Thousands of pages of other FBI documents were received by the ACLU as the result of an earlier FOIA request, and a Federal Court recently ordered the CIA to turn over all documents relating to its internal investigation of prisoner abuse.

Meanwhile, “Newsweek” magazine reports on a related controversy regarding previous testimony to Congress on the prisoner abuse issue by FBI Director Robert Mueller. Some senators are questioning whether Mueller misled the Senate Judiciary Committee when he was questioned about the subject in an appearance last May. According to Newsweek, “At least some of the internal FBI documents indicate that, for nearly a year prior to Mueller’s testimony, top FBI officials were strongly objecting to unorthodox practices — such as hooding and slapping prisoners, sleep deprivation and the use of dogs for intimidation by U.S. military interrogators at Guantanamo Bay” (and) “pressing the Pentagon to investigate specific instances of abuse reported by bureau agents assigned to Guantanamo.”

Yet, says the magazine, “when Mueller appeared before the Senate Judiciary Committee on May 20, 2004, just a few weeks after the Abu Ghraib scandal broke, he gave little hint of the concerns by his own agents about the mistreatment of prisoners — much less the apparently intense dispute between the FBI and the Pentagon over the propriety of the “aggressive” interrogation techniques that had been authorized by Secretary of Defense Donald Rumsfeld to be used on prisoners at Guantamamo Bay.”

Newsweek says Sen. Patrick Leahy, a Vermont Democrat, asked Mueller if FBI agents had “encountered objectionable practices involving the treatment of prisoners in Iraq, Afghanistan or Guantanamo?” Leahy followed up: “Is the FBI conducting any investigations involving handling of prisoners in Guantanamo?” Mueller: “No.”

The new documents obtained by the ACLU indicate that prisoner abuse at Guantanamo went beyond anything the government acknowledged.

For example, in one e-mail, dated July 16, 2004, an FBI agent (whose name is deleted) reports seeing one detainee at Guantanamo “sitting on the floor of the interview room with an Israeli flag draped around him, loud music being played and a strobe light flashing.”

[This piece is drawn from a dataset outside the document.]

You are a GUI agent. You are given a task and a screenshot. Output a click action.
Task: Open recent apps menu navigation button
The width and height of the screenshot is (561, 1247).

In another, dated Aug. 2, 2004, an unidentified FBI agent reports “on a couple of occasions” entering interview rooms at Guantanamo and finding one of the detainees “chained hand and foot in a fetal position to the floor, with no chair, food or water. Most times they had urinated or defecated on themselves and had been left there for 18, 24 hours or more. On one occasion, the air conditioning had been turned down so far and the temperature was so cold in the room that the barefooted detainee was shaking with cold. When I asked the MPs [military police] what was going on, I was told that interrogators from the day prior had ordered this treatment.”

Another document reports that a female U.S. military interrogator stroked and applied lotion to a shackled male prisoner yanked his thumbs back, causing him .to grimace in pain and then “grabbed his genitals.”

A broad review of U.S. military interrogation practices conducted by Navy Inspector General Vice Adm. Albert Church is now in its final stages, and the FBI has prepared a 300-page response to follow-up questions from the Senate Judiciary Committee about Mueller’s earlier testimony. But that response has been “under review” at the Justice Department since October. Neither it, nor the Church report, is likely to be released publicly soon.